Index ETFs Back Off Slightly On Lack Of News And Direction

Mon pic

[Chart courtesy of MarketWatch.com]

The markets started the week lower, by and large there just wasn’t a lot of conviction on the part of either buyers or sellers. Amid a dormant economic calendar, stocks spent time on both sides of the flat line, but never put a whole lot of distance between themselves and that point for most of the day; only to limp to a soft close after ceding small gains.

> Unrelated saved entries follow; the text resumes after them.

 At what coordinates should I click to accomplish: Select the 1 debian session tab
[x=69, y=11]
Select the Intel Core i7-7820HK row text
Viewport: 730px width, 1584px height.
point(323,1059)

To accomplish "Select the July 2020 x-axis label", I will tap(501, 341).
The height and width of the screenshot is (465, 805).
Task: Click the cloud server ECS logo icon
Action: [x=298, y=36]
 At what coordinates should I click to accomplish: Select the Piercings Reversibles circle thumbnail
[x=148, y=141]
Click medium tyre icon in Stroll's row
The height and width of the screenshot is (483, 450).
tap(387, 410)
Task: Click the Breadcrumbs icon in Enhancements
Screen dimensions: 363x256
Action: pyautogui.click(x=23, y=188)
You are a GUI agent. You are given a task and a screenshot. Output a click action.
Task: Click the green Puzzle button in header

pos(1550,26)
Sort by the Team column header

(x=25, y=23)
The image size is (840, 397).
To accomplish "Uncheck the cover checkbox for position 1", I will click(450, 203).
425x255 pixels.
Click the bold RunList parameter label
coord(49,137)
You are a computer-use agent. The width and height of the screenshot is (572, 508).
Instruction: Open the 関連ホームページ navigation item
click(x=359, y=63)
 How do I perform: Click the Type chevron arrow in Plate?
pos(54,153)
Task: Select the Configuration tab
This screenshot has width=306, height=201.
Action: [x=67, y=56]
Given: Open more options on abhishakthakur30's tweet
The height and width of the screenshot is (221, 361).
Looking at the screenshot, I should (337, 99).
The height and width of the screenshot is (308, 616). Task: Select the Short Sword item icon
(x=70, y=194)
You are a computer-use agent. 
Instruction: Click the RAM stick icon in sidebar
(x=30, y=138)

The Dow Jones Industrial Average fell 19 points (0.1%) to 15,335, the S&P 500 Index declined 1 point (0.1%) to 1,666, after climbing four straight weeks, and the Nasdaq Composite lost 3 points (0.1%) to 3,496. Energy stocks were the day’s top gainers in the S&P 500 while consumer staples were the biggest underperformers. The S&P energy sector index rose 1.3 percent. In contrast, the S&P consumer staples index fell 1 percent.

The lack of conviction was owed in part to a lack of stirring catalysts. Presumably, some hesitation ahead of Fed Chairman Bernanke’s testimony before Congress on Wednesday about the economic outlook played a part in today’s mixed market. The consensus on the Street believes the Fed is more likely to begin tapering its bond purchases later this year…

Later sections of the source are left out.